My journey with Wipeout Crew began when I was a junior in high school. This was the prime time to be extremely active in clubs, sports, and rack up as many academic awards and shiny golden stars to your name. College applications were coming up and I had nothing to put in the lines of "achievements," or "clubs and sports."
So I scrambled to find a club because well for one, I couldn't play any of the sports at my school, and two, I wasn't a genius. Wipeout Crew appealed to me because it sounded like a cool surf club. I thought we would just cruise at the beach for club activities and it was going to be easy. Boy was I wrong...about the easy part.
It was countless beach clean ups, community service, and gardening days at our garden in the lovely corner of the school. Week after week there were beaches to clean and events to attend to. But after about a few months of forcing myself to participate, I began to learn so much about environmental issues and the concepts of sustainability.

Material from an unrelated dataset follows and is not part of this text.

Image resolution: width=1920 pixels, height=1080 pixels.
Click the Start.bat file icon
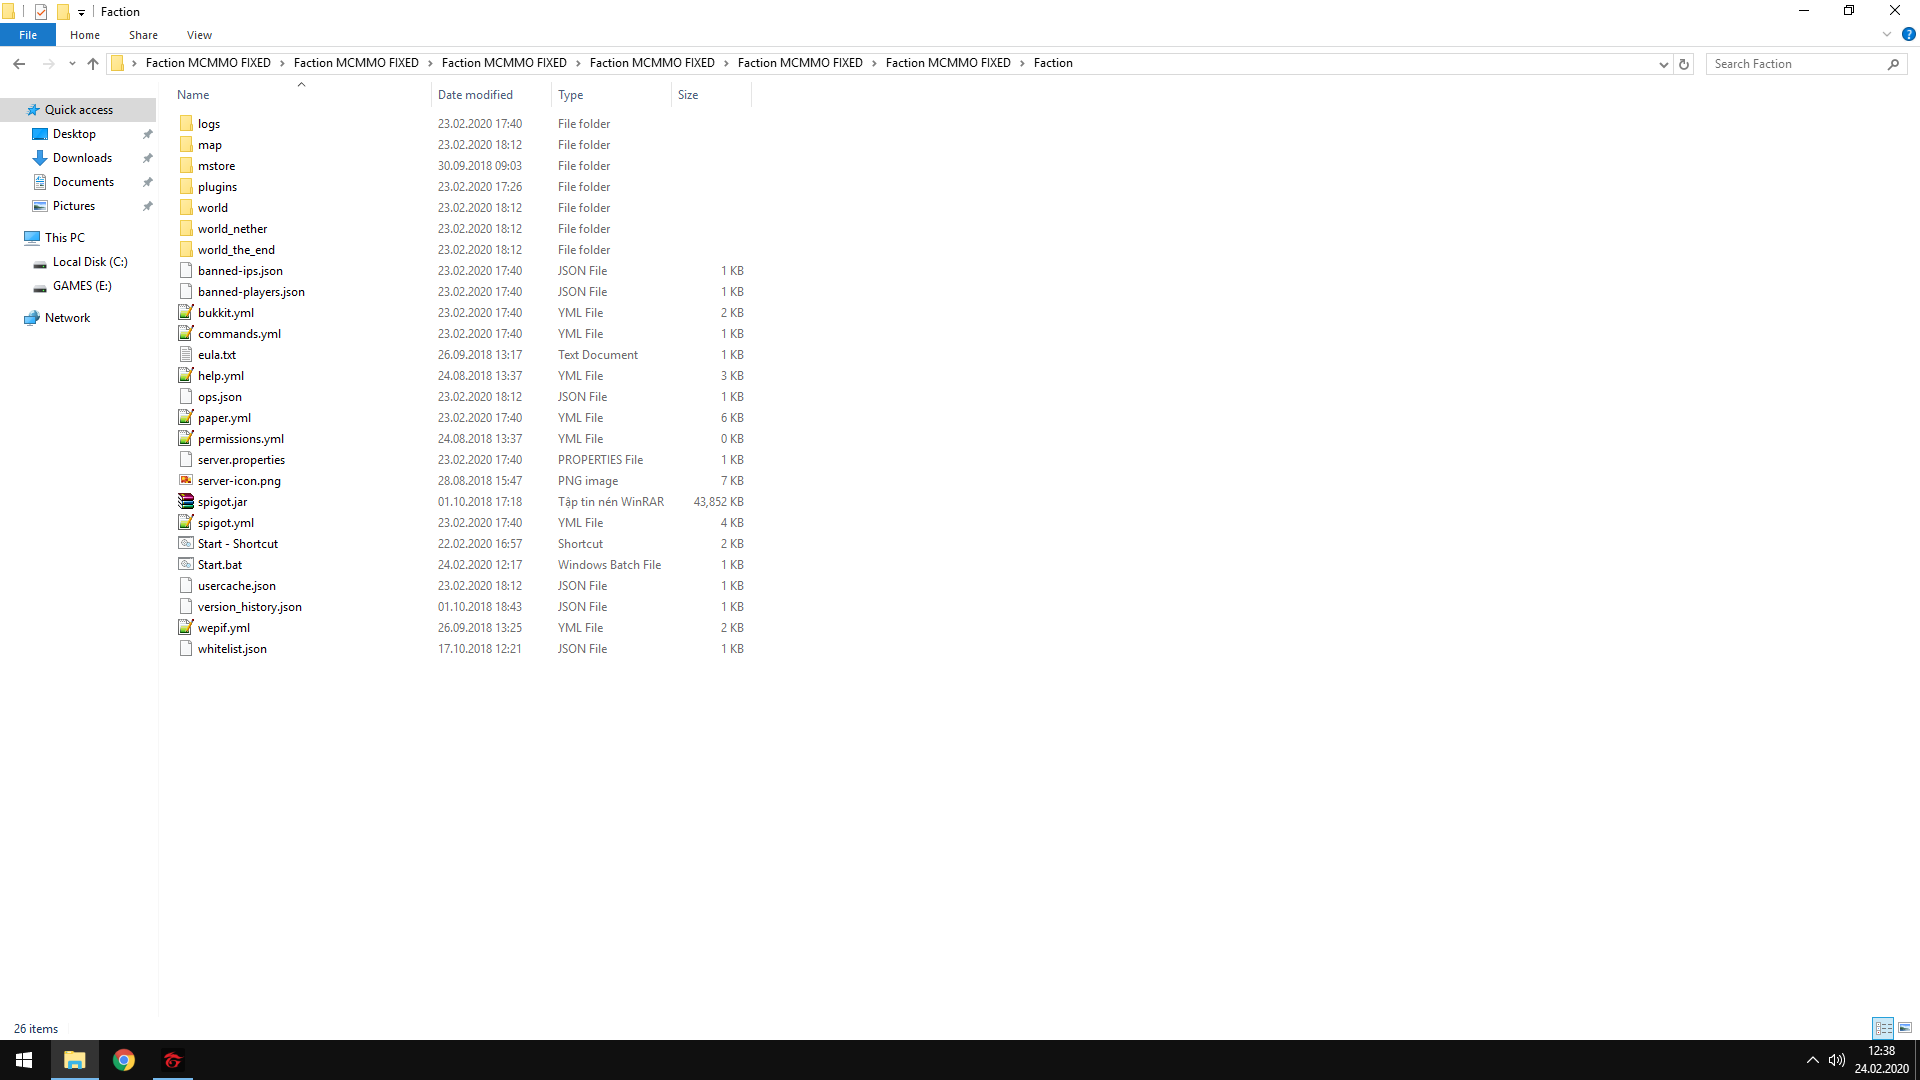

Seeing and collecting tons of trash (literally tons), a sense of urgency built inside of me. I always thought that the environmental problems everyone raves about happened in other places, not my own home. I was so ignorant in my own island bubble that I hadn't realized that these are real issues happening right in front of me. This was when my passions for sustainability sparked and I became heavily active to try to make a change.

I'm not one to take on big roles but I gratefully took on leaderships in the club and helped to host many clean ups and educational booths at other schools and collaborated with many other organizations such as Surfrider, Sustainable Coastlines, and Friends of Hanauma Bay to name a few. I got to testify at the Capitol for the first time in attempt to ban styrofoam and single use plastics in Hawaii. We even ran an Earth Day Festival at our school with food trucks, live music, and educational booths! That festival nearly drove me to the ground, planning a big event like this gave me sleepless nights, blood, sweat, and tears quite literally.